Render the lines below as a Markdown table with the columns Row and Line, giving each line its own numbered row and leaving out any blank lines.

>>

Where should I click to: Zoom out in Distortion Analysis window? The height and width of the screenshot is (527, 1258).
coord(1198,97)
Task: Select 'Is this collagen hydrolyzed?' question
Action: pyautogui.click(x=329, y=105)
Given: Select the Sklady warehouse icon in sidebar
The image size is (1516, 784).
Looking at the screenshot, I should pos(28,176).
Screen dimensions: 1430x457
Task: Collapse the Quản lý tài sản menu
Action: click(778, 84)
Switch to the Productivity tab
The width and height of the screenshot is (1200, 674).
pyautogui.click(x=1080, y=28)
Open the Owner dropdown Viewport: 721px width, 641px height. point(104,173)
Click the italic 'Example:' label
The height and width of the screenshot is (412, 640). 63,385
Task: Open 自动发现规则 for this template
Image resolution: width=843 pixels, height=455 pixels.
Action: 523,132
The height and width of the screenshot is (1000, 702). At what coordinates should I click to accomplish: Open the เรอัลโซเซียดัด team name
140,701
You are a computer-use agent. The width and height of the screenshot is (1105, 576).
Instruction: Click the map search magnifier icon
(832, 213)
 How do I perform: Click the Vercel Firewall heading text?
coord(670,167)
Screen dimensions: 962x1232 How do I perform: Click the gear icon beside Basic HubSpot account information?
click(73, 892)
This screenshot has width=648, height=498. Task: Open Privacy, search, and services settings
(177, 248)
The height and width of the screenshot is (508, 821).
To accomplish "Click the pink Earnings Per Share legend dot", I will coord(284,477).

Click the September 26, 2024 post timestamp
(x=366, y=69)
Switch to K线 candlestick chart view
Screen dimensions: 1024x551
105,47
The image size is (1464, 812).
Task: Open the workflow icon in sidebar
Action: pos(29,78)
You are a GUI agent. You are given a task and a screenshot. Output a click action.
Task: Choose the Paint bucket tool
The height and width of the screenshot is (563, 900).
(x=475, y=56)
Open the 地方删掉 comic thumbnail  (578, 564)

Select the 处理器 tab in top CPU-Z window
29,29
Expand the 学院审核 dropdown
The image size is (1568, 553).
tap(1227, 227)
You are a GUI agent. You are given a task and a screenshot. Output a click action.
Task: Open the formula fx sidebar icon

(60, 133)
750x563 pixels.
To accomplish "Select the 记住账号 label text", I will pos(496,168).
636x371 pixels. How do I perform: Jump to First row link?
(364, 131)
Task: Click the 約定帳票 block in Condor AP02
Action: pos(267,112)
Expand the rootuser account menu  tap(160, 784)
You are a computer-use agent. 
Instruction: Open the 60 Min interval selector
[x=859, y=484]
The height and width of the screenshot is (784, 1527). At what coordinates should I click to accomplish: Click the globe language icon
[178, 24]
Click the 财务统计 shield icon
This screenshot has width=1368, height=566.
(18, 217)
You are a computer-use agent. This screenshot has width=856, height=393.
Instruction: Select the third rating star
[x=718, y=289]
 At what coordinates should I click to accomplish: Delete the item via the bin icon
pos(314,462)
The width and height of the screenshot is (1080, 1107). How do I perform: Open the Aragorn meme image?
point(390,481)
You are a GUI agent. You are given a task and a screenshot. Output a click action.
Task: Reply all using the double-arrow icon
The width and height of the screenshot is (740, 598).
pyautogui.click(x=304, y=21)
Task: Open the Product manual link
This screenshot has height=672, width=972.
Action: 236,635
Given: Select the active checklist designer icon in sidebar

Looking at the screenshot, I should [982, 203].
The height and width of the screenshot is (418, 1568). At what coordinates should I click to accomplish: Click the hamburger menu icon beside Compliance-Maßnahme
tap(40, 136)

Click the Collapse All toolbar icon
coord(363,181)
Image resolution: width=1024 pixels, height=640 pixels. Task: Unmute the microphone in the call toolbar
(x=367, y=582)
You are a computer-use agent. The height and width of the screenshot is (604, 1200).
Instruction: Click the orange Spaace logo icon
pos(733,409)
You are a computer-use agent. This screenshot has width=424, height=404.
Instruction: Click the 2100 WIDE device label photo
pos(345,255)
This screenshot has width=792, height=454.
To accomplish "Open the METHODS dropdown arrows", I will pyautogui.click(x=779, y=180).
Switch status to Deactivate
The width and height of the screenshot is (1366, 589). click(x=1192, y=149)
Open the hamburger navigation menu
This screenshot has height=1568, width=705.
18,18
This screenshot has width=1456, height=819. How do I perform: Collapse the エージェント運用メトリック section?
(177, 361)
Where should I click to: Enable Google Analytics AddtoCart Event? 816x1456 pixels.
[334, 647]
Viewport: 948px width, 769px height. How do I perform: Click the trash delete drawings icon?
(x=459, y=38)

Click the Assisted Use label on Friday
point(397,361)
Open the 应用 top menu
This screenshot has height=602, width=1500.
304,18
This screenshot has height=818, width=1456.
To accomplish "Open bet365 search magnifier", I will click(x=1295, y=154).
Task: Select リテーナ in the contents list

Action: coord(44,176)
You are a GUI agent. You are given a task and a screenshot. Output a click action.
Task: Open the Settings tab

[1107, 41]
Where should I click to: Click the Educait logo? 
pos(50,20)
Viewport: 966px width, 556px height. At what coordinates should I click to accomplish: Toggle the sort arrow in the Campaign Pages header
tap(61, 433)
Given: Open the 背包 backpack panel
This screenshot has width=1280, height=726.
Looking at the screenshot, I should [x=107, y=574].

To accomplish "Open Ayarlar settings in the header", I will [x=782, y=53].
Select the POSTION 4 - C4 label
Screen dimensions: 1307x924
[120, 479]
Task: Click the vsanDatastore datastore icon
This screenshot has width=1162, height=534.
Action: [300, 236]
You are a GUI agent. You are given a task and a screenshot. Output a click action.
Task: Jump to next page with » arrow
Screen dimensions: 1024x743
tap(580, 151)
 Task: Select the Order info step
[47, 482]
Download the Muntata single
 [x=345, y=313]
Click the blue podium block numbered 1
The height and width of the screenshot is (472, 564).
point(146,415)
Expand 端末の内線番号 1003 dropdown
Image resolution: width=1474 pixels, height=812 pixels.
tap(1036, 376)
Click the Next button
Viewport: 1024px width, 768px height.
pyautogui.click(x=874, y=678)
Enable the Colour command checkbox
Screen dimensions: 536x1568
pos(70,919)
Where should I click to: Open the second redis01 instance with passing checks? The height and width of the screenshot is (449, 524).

<<

▸ **Problem solution**
| Row | Line |
|---|---|
| 1 | Where should I click to: Zoom out in Distortion Analysis window? The height and width of the screenshot is (527, 1258). |
| 2 | coord(1198,97) |
| 3 | Task: Select 'Is this collagen hydrolyzed?' question |
| 4 | Action: pyautogui.click(x=329, y=105) |
| 5 | Given: Select the Sklady warehouse icon in sidebar |
| 6 | The image size is (1516, 784). |
| 7 | Looking at the screenshot, I should pos(28,176). |
| 8 | Screen dimensions: 1430x457 |
| 9 | Task: Collapse the Quản lý tài sản menu |
| 10 | Action: click(778, 84) |
| 11 | Switch to the Productivity tab |
| 12 | The width and height of the screenshot is (1200, 674). |
| 13 | pyautogui.click(x=1080, y=28) |
| 14 | Open the Owner dropdown Viewport: 721px width, 641px height. point(104,173) |
| 15 | Click the italic 'Example:' label |
| 16 | The height and width of the screenshot is (412, 640). 63,385 |
| 17 | Task: Open 自动发现规则 for this template |
| 18 | Image resolution: width=843 pixels, height=455 pixels. |
| 19 | Action: 523,132 |
| 20 | The height and width of the screenshot is (1000, 702). At what coordinates should I click to accomplish: Open the เรอัลโซเซียดัด team name |
| 21 | 140,701 |
| 22 | You are a computer-use agent. The width and height of the screenshot is (1105, 576). |
| 23 | Instruction: Click the map search magnifier icon |
| 24 | (832, 213) |
| 25 |  How do I perform: Click the Vercel Firewall heading text? |
| 26 | coord(670,167) |
| 27 | Screen dimensions: 962x1232 How do I perform: Click the gear icon beside Basic HubSpot account information? |
| 28 | click(73, 892) |
| 29 | This screenshot has width=648, height=498. Task: Open Privacy, search, and services settings |
| 30 | (177, 248) |
| 31 | The height and width of the screenshot is (508, 821). |
| 32 | To accomplish "Click the pink Earnings Per Share legend dot", I will coord(284,477). |
| 33 | Click the September 26, 2024 post timestamp |
| 34 | (x=366, y=69) |
| 35 | Switch to K线 candlestick chart view |
| 36 | Screen dimensions: 1024x551 |
| 37 | 105,47 |
| 38 | The image size is (1464, 812). |
| 39 | Task: Open the workflow icon in sidebar |
| 40 | Action: pos(29,78) |
| 41 | You are a GUI agent. You are given a task and a screenshot. Output a click action. |
| 42 | Task: Choose the Paint bucket tool |
| 43 | The height and width of the screenshot is (563, 900). |
| 44 | (x=475, y=56) |
| 45 | Open the 地方删掉 comic thumbnail  (578, 564) |
| 46 | Select the 处理器 tab in top CPU-Z window |
| 47 | 29,29 |
| 48 | Expand the 学院审核 dropdown |
| 49 | The image size is (1568, 553). |
| 50 | tap(1227, 227) |
| 51 | You are a GUI agent. You are given a task and a screenshot. Output a click action. |
| 52 | Task: Open the formula fx sidebar icon |
| 53 | (60, 133) |
| 54 | 750x563 pixels. |
| 55 | To accomplish "Select the 记住账号 label text", I will pos(496,168). |
| 56 | 636x371 pixels. How do I perform: Jump to First row link? |
| 57 | (364, 131) |
| 58 | Task: Click the 約定帳票 block in Condor AP02 |
| 59 | Action: pos(267,112) |
| 60 | Expand the rootuser account menu  tap(160, 784) |
| 61 | You are a computer-use agent.  |
| 62 | Instruction: Open the 60 Min interval selector |
| 63 | [x=859, y=484] |
| 64 | The height and width of the screenshot is (784, 1527). At what coordinates should I click to accomplish: Click the globe language icon |
| 65 | [178, 24] |
| 66 | Click the 财务统计 shield icon |
| 67 | This screenshot has width=1368, height=566. |
| 68 | (18, 217) |
| 69 | You are a computer-use agent. This screenshot has width=856, height=393. |
| 70 | Instruction: Select the third rating star |
| 71 | [x=718, y=289] |
| 72 |  At what coordinates should I click to accomplish: Delete the item via the bin icon |
| 73 | pos(314,462) |
| 74 | The width and height of the screenshot is (1080, 1107). How do I perform: Open the Aragorn meme image? |
| 75 | point(390,481) |
| 76 | You are a GUI agent. You are given a task and a screenshot. Output a click action. |
| 77 | Task: Reply all using the double-arrow icon |
| 78 | The width and height of the screenshot is (740, 598). |
| 79 | pyautogui.click(x=304, y=21) |
| 80 | Task: Open the Product manual link |
| 81 | This screenshot has height=672, width=972. |
| 82 | Action: 236,635 |
| 83 | Given: Select the active checklist designer icon in sidebar |
| 84 | Looking at the screenshot, I should [982, 203]. |
| 85 | The height and width of the screenshot is (418, 1568). At what coordinates should I click to accomplish: Click the hamburger menu icon beside Compliance-Maßnahme |
| 86 | tap(40, 136) |
| 87 | Click the Collapse All toolbar icon |
| 88 | coord(363,181) |
| 89 | Image resolution: width=1024 pixels, height=640 pixels. Task: Unmute the microphone in the call toolbar |
| 90 | (x=367, y=582) |
| 91 | You are a computer-use agent. The height and width of the screenshot is (604, 1200). |
| 92 | Instruction: Click the orange Spaace logo icon |
| 93 | pos(733,409) |
| 94 | You are a computer-use agent. This screenshot has width=424, height=404. |
| 95 | Instruction: Click the 2100 WIDE device label photo |
| 96 | pos(345,255) |
| 97 | This screenshot has width=792, height=454. |
| 98 | To accomplish "Open the METHODS dropdown arrows", I will pyautogui.click(x=779, y=180). |
| 99 | Switch status to Deactivate |
| 100 | The width and height of the screenshot is (1366, 589). click(x=1192, y=149) |
| 101 | Open the hamburger navigation menu |
| 102 | This screenshot has height=1568, width=705. |
| 103 | 18,18 |
| 104 | This screenshot has width=1456, height=819. How do I perform: Collapse the エージェント運用メトリック section? |
| 105 | (177, 361) |
| 106 | Where should I click to: Enable Google Analytics AddtoCart Event? 816x1456 pixels. |
| 107 | [334, 647] |
| 108 | Viewport: 948px width, 769px height. How do I perform: Click the trash delete drawings icon? |
| 109 | (x=459, y=38) |
| 110 | Click the Assisted Use label on Friday |
| 111 | point(397,361) |
| 112 | Open the 应用 top menu |
| 113 | This screenshot has height=602, width=1500. |
| 114 | 304,18 |
| 115 | This screenshot has height=818, width=1456. |
| 116 | To accomplish "Open bet365 search magnifier", I will click(x=1295, y=154). |
| 117 | Task: Select リテーナ in the contents list |
| 118 | Action: coord(44,176) |
| 119 | You are a GUI agent. You are given a task and a screenshot. Output a click action. |
| 120 | Task: Open the Settings tab |
| 121 | [1107, 41] |
| 122 | Where should I click to: Click the Educait logo?  |
| 123 | pos(50,20) |
| 124 | Viewport: 966px width, 556px height. At what coordinates should I click to accomplish: Toggle the sort arrow in the Campaign Pages header |
| 125 | tap(61, 433) |
| 126 | Given: Open the 背包 backpack panel |
| 127 | This screenshot has width=1280, height=726. |
| 128 | Looking at the screenshot, I should [x=107, y=574]. |
| 129 | To accomplish "Open Ayarlar settings in the header", I will [x=782, y=53]. |
| 130 | Select the POSTION 4 - C4 label |
| 131 | Screen dimensions: 1307x924 |
| 132 | [120, 479] |
| 133 | Task: Click the vsanDatastore datastore icon |
| 134 | This screenshot has width=1162, height=534. |
| 135 | Action: [300, 236] |
| 136 | You are a GUI agent. You are given a task and a screenshot. Output a click action. |
| 137 | Task: Jump to next page with » arrow |
| 138 | Screen dimensions: 1024x743 |
| 139 | tap(580, 151) |
| 140 |  Task: Select the Order info step |
| 141 | [47, 482] |
| 142 | Download the Muntata single |
| 143 |  [x=345, y=313] |
| 144 | Click the blue podium block numbered 1 |
| 145 | The height and width of the screenshot is (472, 564). |
| 146 | point(146,415) |
| 147 | Expand 端末の内線番号 1003 dropdown |
| 148 | Image resolution: width=1474 pixels, height=812 pixels. |
| 149 | tap(1036, 376) |
| 150 | Click the Next button |
| 151 | Viewport: 1024px width, 768px height. |
| 152 | pyautogui.click(x=874, y=678) |
| 153 | Enable the Colour command checkbox |
| 154 | Screen dimensions: 536x1568 |
| 155 | pos(70,919) |
| 156 | Where should I click to: Open the second redis01 instance with passing checks? The height and width of the screenshot is (449, 524). |